### QUOTED PASSAGE
Content starts

Fred Wilson: Am I Bored With Web 2.0? - Mystalic
http://avc.blogs.com/a_vc/2008/06/am-i-bored-with.html
======
mynameishere
He links to this:

[http://discussionleader.hbsp.com/haque/2008/06/a_manifesto_f...](http://discussionleader.hbsp.com/haque/2008/06/a_manifesto_for_the_next_indus_1.html)

I'm having a hard time separating the above from revolutionary socialism, and
the best I can do is simply admit that he's completely ignorant--doesn't
understand economics at all, and is just spewing received wisdom like so much
bilge from a cracked hull.

Google wants to organize the world's information.

Information has these qualities:

1\. It is good.

2\. It is mostly unstructured.

3\. It is found in uncountable places.

So-and-so wants to "Organize the world's hunger." Hunger has these qualities:

1\. It is bad.

Content ends

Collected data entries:
Content starts

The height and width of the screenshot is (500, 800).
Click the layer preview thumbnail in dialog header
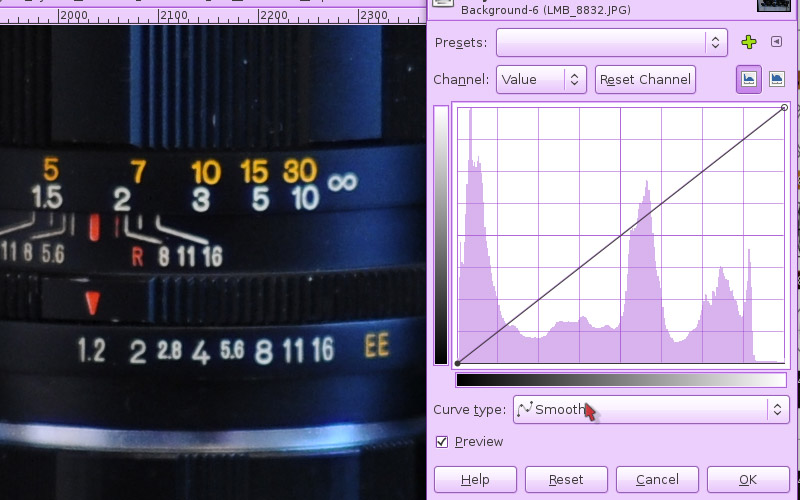click(x=774, y=4)
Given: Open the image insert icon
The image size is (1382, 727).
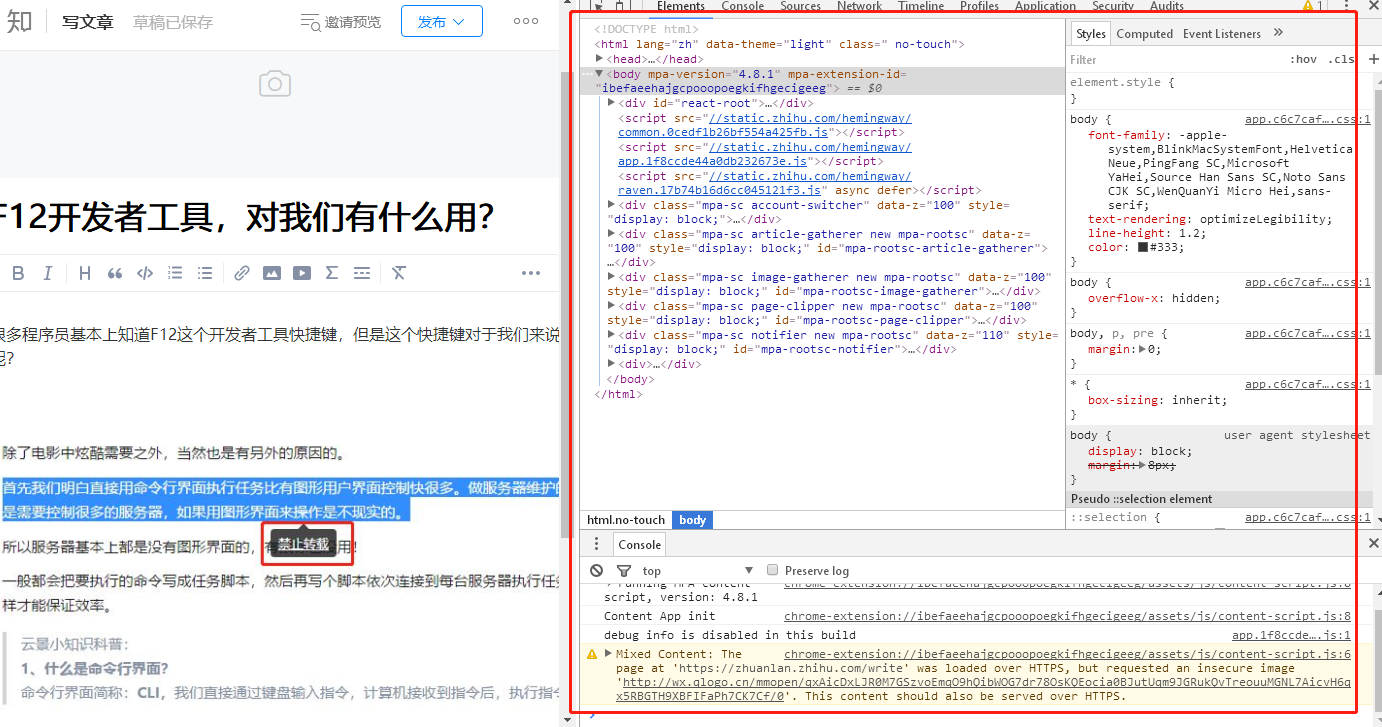Looking at the screenshot, I should pyautogui.click(x=271, y=272).

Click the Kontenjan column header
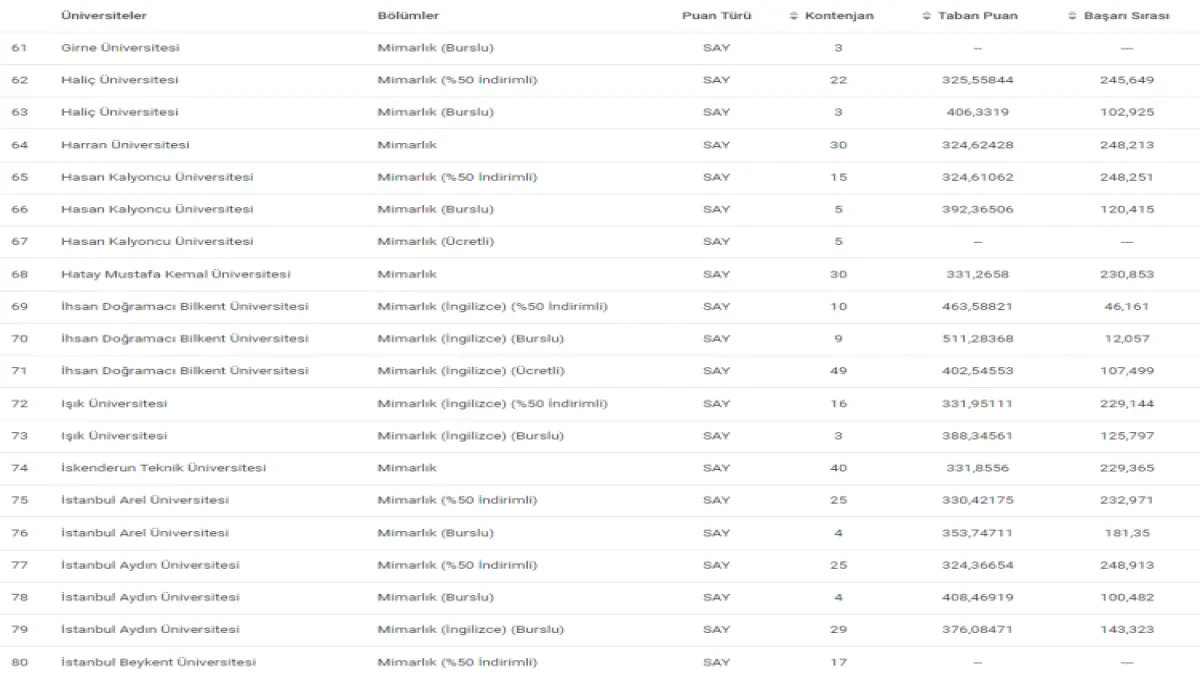click(839, 16)
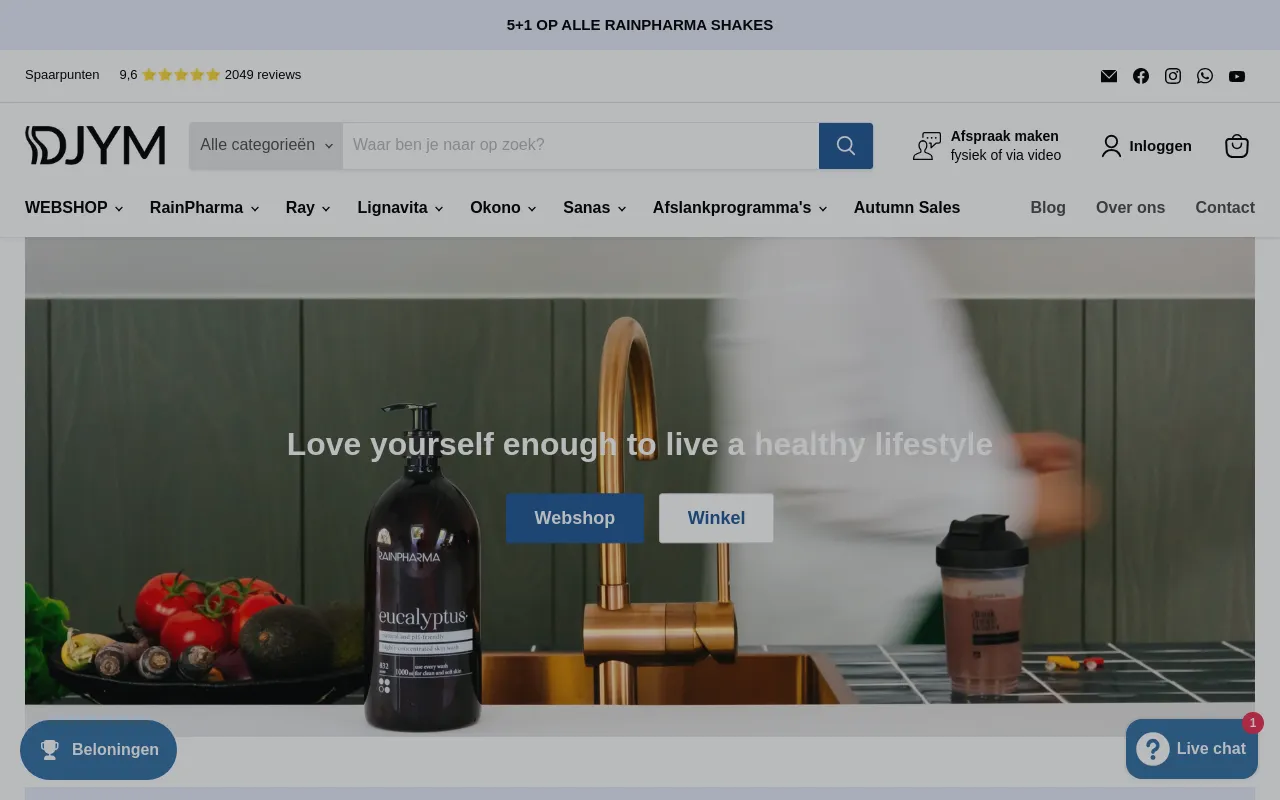Go to the Blog page
Screen dimensions: 1280x800
pyautogui.click(x=1048, y=208)

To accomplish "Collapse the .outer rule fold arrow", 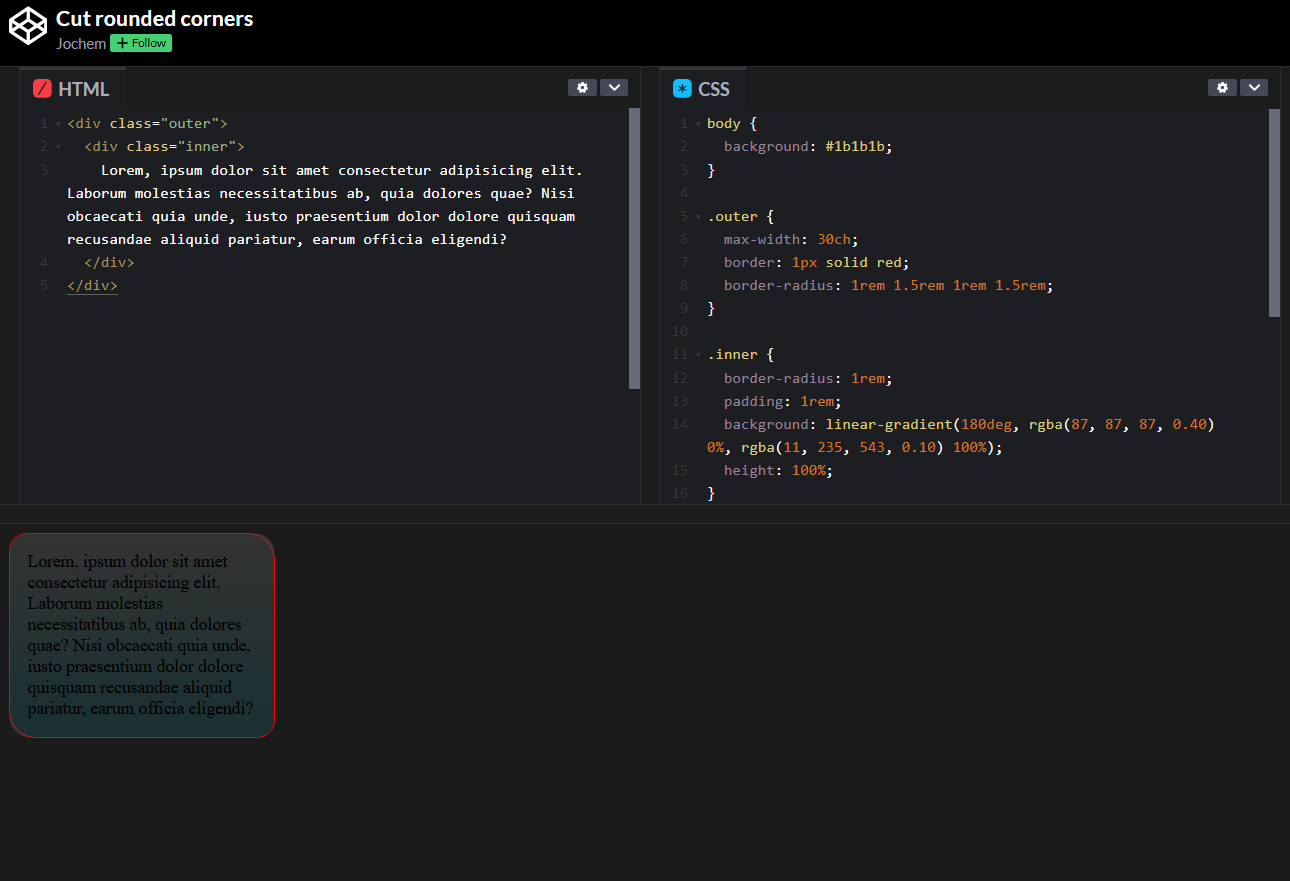I will coord(698,217).
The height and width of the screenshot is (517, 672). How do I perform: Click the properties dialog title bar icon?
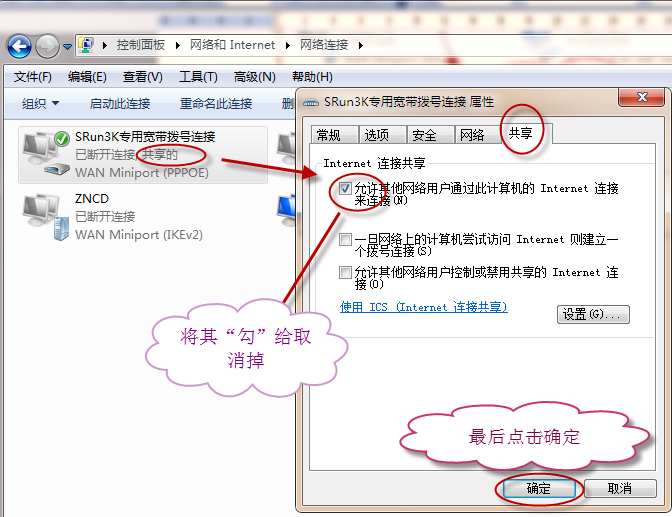pos(311,102)
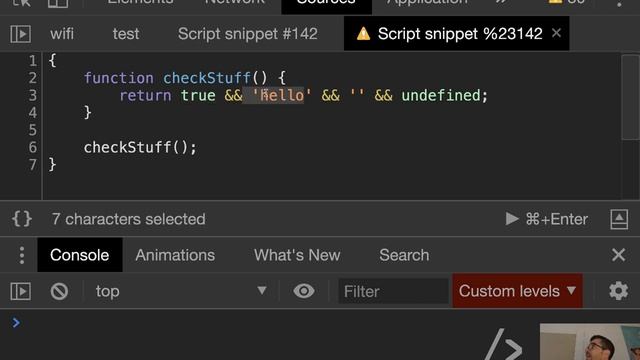Switch to the wifi snippet tab
The height and width of the screenshot is (360, 640).
pyautogui.click(x=62, y=34)
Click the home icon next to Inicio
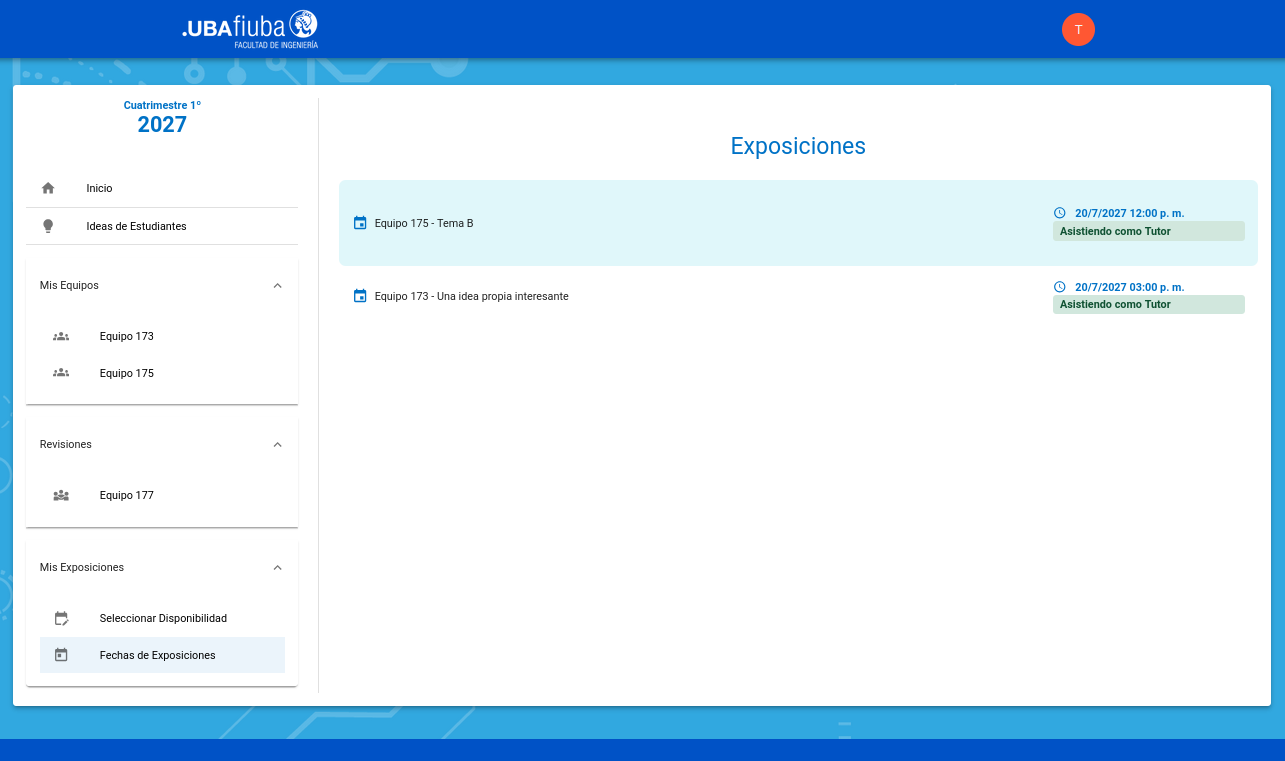Viewport: 1285px width, 761px height. click(48, 188)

Content ends

### AIM OF THE TASK
Repeat everything in the Web 2.0 thread from "I'm having a" down to "It is good.", word for word.

### SOLUTION TO THIS EXERCISE
I'm having a hard time separating the above from revolutionary socialism, and
the best I can do is simply admit that he's completely ignorant--doesn't
understand economics at all, and is just spewing received wisdom like so much
bilge from a cracked hull.

Google wants to organize the world's information.

Information has these qualities:

1\. It is good.